In prefacing all that I have about Rauschenberg and the idea of erasing artistic genius from one existing art drawing, it would be remiss of me not to address the aims of Morales’s work in which politics plays a massive role, as does the notion of the press’s outrage pandering and the mass production of such material. Instead of erasing the genius in another act of ingenuity, Morales is critiquing the media and asking what the removal of sensational material in a widely distributed and notorious form of pornography might accomplish. By removing the body, the artist asks for dignity, but we might also see the photograph in a suggestive, if benign, way. It also allows the artist to play/intervene in the death of the image of death itself, which, if not God-like (to erase death), suggests that we, as an audience, each have the power to feed the media machinations if we choose to. In reversal, we also can upend the sensationalism found in these papers by disallowing the mechanism of sensation to be employed. Further, in imagining a potential body, the artist asks the audience to “fill in the blank,” making the reader responsible, partial, and in proximity to the death and crime shown or imagined. There are many ways in which Morales critiques the public images of these newspapers and their influence on Mexican society at large.
Sculptural exhibition view of the erasings from the Nota Roja newspapers that Morales kept. Reminiscent of Damien Hirst’s early works, the sculpture conveys something between ash and lead, erasure and death.

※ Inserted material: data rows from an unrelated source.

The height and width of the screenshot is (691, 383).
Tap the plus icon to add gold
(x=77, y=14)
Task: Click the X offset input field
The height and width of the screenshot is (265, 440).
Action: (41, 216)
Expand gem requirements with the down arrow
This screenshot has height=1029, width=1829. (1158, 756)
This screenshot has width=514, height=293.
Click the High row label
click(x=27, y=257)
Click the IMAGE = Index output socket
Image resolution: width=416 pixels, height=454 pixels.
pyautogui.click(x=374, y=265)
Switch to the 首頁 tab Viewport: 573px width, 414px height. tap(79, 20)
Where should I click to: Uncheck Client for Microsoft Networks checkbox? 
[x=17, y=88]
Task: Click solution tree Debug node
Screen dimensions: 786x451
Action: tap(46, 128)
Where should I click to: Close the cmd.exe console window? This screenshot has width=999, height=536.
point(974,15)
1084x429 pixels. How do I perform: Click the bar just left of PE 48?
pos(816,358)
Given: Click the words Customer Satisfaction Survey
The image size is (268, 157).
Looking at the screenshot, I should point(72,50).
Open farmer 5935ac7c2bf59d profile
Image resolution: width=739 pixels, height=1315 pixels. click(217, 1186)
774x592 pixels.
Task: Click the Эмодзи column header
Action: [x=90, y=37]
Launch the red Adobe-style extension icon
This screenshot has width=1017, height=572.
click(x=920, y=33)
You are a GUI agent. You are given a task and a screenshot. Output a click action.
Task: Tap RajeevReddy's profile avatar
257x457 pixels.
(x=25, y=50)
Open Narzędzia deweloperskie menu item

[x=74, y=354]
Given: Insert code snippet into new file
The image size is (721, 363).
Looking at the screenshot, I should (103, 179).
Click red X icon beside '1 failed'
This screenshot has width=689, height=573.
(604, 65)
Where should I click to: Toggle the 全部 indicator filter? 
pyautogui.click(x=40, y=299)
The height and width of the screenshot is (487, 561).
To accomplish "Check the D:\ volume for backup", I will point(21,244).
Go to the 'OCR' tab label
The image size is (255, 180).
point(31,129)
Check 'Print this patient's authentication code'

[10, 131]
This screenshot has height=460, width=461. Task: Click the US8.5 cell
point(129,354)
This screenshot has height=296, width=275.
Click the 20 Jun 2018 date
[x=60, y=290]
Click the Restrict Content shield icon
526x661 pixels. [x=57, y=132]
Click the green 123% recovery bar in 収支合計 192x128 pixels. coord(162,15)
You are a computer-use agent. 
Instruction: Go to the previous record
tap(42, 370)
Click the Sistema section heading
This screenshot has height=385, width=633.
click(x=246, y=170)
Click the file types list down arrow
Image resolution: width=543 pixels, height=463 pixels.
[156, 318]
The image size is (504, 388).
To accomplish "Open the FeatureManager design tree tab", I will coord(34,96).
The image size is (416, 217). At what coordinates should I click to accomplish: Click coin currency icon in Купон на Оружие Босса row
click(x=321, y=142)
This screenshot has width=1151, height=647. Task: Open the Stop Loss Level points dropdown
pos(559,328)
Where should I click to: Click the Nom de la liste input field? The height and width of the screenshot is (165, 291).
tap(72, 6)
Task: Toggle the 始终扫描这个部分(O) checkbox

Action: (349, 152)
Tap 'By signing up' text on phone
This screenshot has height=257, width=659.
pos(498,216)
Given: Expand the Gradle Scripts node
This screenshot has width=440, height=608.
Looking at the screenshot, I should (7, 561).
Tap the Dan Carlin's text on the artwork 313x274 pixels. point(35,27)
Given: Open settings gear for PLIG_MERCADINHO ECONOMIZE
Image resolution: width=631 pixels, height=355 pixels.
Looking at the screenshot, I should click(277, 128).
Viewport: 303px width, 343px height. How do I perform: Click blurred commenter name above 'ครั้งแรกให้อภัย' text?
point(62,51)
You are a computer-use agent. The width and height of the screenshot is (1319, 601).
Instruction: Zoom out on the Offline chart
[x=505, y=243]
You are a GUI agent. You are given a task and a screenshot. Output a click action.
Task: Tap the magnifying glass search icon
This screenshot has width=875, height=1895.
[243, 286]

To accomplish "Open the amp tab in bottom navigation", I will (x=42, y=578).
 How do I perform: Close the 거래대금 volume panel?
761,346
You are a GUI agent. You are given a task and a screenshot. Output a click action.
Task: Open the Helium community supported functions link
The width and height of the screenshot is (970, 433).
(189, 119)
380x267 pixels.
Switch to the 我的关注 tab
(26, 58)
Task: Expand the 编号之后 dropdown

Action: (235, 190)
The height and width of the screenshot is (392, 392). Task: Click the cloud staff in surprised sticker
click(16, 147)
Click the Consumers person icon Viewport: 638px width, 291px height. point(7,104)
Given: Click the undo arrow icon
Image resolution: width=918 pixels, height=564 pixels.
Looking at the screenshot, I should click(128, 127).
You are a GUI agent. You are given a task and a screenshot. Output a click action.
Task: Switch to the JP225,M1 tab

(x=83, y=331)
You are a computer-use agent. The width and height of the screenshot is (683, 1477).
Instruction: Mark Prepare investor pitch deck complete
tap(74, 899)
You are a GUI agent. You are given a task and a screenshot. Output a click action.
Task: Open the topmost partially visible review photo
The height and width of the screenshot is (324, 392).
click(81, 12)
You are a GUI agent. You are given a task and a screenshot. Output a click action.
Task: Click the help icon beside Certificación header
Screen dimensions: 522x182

Morales’s book, published by Kult, effectively displays how taking away a reveal from the content sincerely serves more significant questions regarding how we view and consume media. I have put forward similar questions in my book Soft Touch (Chaco, 2016) about how we work with the pornography of violence and victimhood through printed mass media. Though I am sheepish to plug my title, I do so as it is part of a broader conversation that I believe Morales and I are pointing to regarding how we consume photographic images in print. I highly recommend El Retrato De Tu Ausencia. It is sadly timely and historic and certainly worthy of note.